**PROMPT**
Lines after the one containing "The height and width of the screenshot is (803, 1512)." are to be omitted; print exactly each line from the start of the records up to and including it.

**Saved entries**
• • •
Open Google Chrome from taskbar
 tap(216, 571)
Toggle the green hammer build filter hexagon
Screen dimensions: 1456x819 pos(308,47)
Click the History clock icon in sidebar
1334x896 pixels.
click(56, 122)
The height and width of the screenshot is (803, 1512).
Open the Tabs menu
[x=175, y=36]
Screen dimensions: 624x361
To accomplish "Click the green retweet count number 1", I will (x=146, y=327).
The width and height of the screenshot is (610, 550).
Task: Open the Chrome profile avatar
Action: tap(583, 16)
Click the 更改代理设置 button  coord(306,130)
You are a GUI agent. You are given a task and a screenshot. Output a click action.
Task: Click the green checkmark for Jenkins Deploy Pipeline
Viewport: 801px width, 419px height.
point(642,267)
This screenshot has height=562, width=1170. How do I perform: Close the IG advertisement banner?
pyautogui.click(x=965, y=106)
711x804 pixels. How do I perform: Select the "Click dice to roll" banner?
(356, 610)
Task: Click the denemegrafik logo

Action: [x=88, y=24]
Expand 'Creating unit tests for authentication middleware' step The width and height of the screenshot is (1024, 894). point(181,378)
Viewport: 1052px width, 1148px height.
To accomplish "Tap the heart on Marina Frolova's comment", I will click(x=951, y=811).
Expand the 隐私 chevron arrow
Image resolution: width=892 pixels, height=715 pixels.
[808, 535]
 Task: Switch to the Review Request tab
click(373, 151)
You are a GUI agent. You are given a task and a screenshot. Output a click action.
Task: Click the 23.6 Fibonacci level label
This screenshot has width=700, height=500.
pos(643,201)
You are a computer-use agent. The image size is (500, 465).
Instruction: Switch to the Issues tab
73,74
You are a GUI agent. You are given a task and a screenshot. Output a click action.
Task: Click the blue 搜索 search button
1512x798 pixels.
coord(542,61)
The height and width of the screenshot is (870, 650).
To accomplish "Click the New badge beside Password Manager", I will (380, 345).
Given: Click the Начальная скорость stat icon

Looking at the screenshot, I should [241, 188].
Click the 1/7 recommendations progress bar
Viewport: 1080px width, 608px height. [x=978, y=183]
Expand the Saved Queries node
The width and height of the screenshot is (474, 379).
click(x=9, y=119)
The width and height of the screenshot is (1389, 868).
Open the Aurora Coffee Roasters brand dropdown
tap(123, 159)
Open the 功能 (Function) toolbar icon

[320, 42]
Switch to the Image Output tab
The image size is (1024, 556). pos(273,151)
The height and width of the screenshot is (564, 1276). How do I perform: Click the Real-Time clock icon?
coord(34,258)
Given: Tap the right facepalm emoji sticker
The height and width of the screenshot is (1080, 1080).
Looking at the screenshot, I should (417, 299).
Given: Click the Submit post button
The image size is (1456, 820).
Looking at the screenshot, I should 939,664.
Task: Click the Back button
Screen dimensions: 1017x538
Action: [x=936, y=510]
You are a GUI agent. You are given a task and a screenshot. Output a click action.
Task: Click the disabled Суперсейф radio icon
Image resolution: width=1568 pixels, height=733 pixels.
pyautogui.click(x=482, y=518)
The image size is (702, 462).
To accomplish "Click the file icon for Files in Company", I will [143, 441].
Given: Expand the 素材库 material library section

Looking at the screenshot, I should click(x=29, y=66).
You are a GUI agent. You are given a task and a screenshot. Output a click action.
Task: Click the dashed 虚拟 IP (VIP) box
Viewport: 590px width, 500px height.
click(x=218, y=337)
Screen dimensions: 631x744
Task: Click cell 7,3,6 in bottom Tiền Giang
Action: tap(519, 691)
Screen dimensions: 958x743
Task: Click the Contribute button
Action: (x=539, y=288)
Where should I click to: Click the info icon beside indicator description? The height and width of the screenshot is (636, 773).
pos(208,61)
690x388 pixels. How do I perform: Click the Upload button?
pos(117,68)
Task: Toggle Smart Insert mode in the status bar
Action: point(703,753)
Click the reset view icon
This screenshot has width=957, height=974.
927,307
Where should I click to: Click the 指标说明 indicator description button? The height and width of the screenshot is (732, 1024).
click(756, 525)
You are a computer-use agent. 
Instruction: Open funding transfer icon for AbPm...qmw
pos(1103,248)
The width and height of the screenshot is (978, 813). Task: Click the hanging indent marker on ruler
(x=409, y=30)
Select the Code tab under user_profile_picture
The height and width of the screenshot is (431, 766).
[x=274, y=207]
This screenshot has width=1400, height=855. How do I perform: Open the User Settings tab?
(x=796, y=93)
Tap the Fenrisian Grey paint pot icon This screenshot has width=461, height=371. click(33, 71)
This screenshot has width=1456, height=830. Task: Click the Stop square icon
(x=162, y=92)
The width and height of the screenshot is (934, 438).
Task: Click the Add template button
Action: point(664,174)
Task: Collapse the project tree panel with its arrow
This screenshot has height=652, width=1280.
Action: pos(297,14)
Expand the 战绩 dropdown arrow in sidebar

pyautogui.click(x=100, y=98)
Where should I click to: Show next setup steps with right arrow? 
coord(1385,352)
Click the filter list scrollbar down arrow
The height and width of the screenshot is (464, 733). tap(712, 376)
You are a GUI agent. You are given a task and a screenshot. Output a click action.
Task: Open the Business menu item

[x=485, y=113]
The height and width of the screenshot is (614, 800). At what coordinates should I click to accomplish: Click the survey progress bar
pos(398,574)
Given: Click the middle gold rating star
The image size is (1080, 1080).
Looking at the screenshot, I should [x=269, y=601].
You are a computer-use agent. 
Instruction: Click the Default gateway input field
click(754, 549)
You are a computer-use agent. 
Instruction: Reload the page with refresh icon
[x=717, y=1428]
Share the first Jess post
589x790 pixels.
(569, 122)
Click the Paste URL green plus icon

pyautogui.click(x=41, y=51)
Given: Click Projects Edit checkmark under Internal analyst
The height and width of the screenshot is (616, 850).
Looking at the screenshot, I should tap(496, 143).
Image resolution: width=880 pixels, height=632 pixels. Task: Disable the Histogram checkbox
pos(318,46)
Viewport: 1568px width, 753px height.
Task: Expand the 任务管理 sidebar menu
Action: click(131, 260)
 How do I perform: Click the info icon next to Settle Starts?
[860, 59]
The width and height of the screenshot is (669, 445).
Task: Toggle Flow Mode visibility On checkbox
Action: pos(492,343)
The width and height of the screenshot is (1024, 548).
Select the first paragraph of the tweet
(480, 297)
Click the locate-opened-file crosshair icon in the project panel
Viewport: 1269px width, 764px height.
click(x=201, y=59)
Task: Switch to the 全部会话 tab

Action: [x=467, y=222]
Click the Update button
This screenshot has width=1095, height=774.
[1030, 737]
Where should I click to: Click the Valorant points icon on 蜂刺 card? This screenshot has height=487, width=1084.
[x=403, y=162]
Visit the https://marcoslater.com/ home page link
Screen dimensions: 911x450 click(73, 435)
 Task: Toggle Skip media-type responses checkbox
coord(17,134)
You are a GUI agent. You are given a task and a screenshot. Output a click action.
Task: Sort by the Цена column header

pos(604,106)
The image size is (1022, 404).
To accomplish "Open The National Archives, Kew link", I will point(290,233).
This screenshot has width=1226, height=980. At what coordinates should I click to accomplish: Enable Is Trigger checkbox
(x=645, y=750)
• • •
**ANSWER**
Open Google Chrome from taskbar
 tap(216, 571)
Toggle the green hammer build filter hexagon
Screen dimensions: 1456x819 pos(308,47)
Click the History clock icon in sidebar
1334x896 pixels.
click(56, 122)
The height and width of the screenshot is (803, 1512).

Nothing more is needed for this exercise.